Kablolu telefonu tekrar yerine koyup aramayı sonlandırdıktan sonra derin bir iç çekerek tekrar tekerlekli siyah sandalyesine oturdu. Şu anda yapacak bir şeyi yoktu. Ardından üçe vurulmuş saçlarını karşıyarak mahpusa düşmüş şalvarlı iki erkeğe ve bir kadına baktı.

"Sizler harbiden de ülke insan mısınız?"

"Yok, orospuyuz." diyerek Safevi Türkçe olarak karşılık verdi.

"Safevi!"

"Ne var ulan ne!? Bir bu tuhaf zindana atılmadığımız kalmıştı onu da yaşadık!"

"Safevi, üzgünüm ama seni üstünde ki şalvarla ciddiye almıyorum. Şimdi gel şuraya otur!"

"Ya hayır yani mana kullanıp, şurada ki kişiyi öldürüp kaçabiliriz ama manam da engelleniyor!" Safevi sinirli sinirli dışarıda onları izleyen memuru göstermişti.

"Siz hangi dilde konuşuyorsunuz öyle?"

Üç ülke de o tarafa döndü.
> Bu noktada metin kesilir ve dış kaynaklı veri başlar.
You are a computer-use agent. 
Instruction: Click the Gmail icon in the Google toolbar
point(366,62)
Nedense ortak dilde konuşuyordular.

"Şey kusura bakmayın, sadece arkadaşımız biraz sinirli yani öyle birisine sövdüğü filan yok." diyerek Bizans aksanlı Türkçesi ile durumu izah etmeye çalışıyordu.

"Türkçe biliyor musunuz? Sizin turist olduğunuzu düşünmüştüm açıkcası."
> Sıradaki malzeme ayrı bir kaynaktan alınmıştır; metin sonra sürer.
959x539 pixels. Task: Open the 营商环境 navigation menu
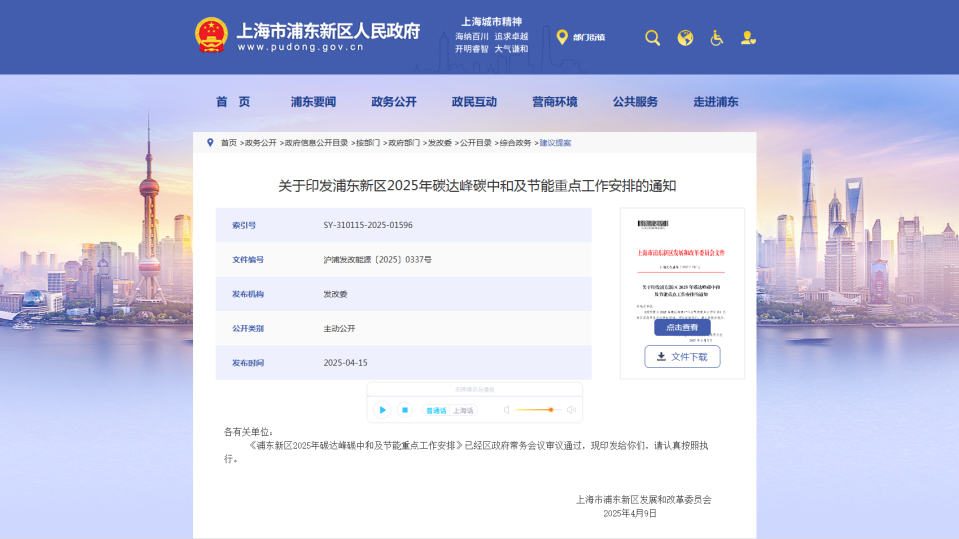click(554, 102)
"Karşısındakini kim olduğunu bilse ne olurdu acaba?" diyerek Safevi ortak dilde konuşmaya devam etti.

"Hem siz buraya nasıl düştünüz Allah aşkına? Dosyalarınızda tarihi eser kaçakçılığı yazıyordu?!" memur resmen onları sorguya çekiyordu fakat Memlûk bunun bir fırsat olduğunu fark etti.

"Şey aslında en başından başlamamız gerekirse.."
.
.
.

"Burası neresi böyle?" diyerek Safevi, pislenmiş üstü ile etrafa bakınıyordu. Bildiği hiç bir yere benzemiyordu.

En sonunda Bizans'da çıkarak etrafına bakındı. Yeni aydınlanmaya başlamış güneş manzarasını kesinlikle beklemiyordu. "Vay be.. güneşi görmeyeli gerçekten de uzun zaman olmuş.."

Memlûk de en son çıkan kişi olarak ayağa doğruldu. Sarı renkli ellerini şimdi daha iyi görebiliyordu.

"Nerede olduğumuza dair bir fikri olan var mı?"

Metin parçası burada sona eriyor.